◆ **Short problem**:
Convert the entries below into a JSON list of strings, one string per line, skipping any blank lines.
*****
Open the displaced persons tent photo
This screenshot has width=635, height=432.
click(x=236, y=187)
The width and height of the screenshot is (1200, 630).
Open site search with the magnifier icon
*****
◆ **Exercise result**:
[
  "Open the displaced persons tent photo",
  "This screenshot has width=635, height=432.",
  "click(x=236, y=187)",
  "The width and height of the screenshot is (1200, 630).",
  "Open site search with the magnifier icon"
]